Saturday, June 7, 2008

山菜 Mountain Vegetables

Truly one of the best parts of living in the mountains is being able to find a variety of wild vegetables. The other evening while walking around the village, Chizuko and I found this warabi (left) and ninjinba.

Back at home Chizuko boiled the warabi, cut it into pieces and served it with soy sauce and some bonito flakes. The ninjinba is a little bitter, so we've been using it in sauces and soups.

Another favorite of Chizuko and I is tara-no-me. These sprouts of green grow out of stalks that seem almost dead. They are covered in thorns and I've had my hands bloodied a couple of times trying to gather them. However, when you fry the buggers (Chizuko does them tempura-style) the thorns lose all their bite and you can eat them no problem. Dip these in a little salt. . .wow, what a treat.

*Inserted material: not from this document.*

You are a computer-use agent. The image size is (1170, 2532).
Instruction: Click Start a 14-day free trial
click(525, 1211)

The wee bit of knowledge that I have gained concerning edible plant varieties has come through informal chats with residents. A walk in the mountains becomes a lesson in botany (as well as history, ornithology, entomology, et cetera). There's been numerous occasions when I've been told, regarding a plant I'm admiring, or perhaps holding in my hand, "you can eat that!" Music to my ears.

Gathering mountain vegetables is also an occupation (at least part time) for some. From what I've seen on the internet you can fetch a fair price in Japan. Unfortunately, mountain vegetables seem to do worse in the dark forests of cypress and cedar that cover so much of the national forest around Otaki. I would imagine that in the past burning was beneficial in promoting the growth of various wild vegetables, but that practice has vanished in Otaki. . .at least for now.

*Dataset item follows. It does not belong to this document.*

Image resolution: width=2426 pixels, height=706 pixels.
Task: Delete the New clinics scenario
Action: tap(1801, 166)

With so much talk of "eco" buzzing around Japan presently, I wonder constantly how the logic breaks down here, deep in the mountains. If you want to see low impact living, just take a walk through Otaki in the twilight and breath in the thick smell of wood smoke pouring from houses. I'm not saying the residents of Otaki are ecological nobles--in fact ideas of "eco" are surely rarer here than in Tokyo. Yet, residents in Otaki have learned to live by using what the environment around them has to offer: wild vegetables, wood, the occasional beast. This is changing of course--in part because of "eco" driven policies regarding national forests. "Hands off"; "natural"; "eco"--that's an external reality that hasn't existed in Otaki for hundreds of years.

I want the residents of Otaki to have the ability to help make decisions regarding the forests that are intertwined so tightly with their lives. The people of Otaki are the ones on the ground, keeping tabs on the subtle changes occurring in the environment around them. Yet decisions continue to be made in offices, based on numbers and definitions and projected outcomes.

Boy, how discussions can fly. . .
I digress.
For now I'll try to just be content and eat my veggies.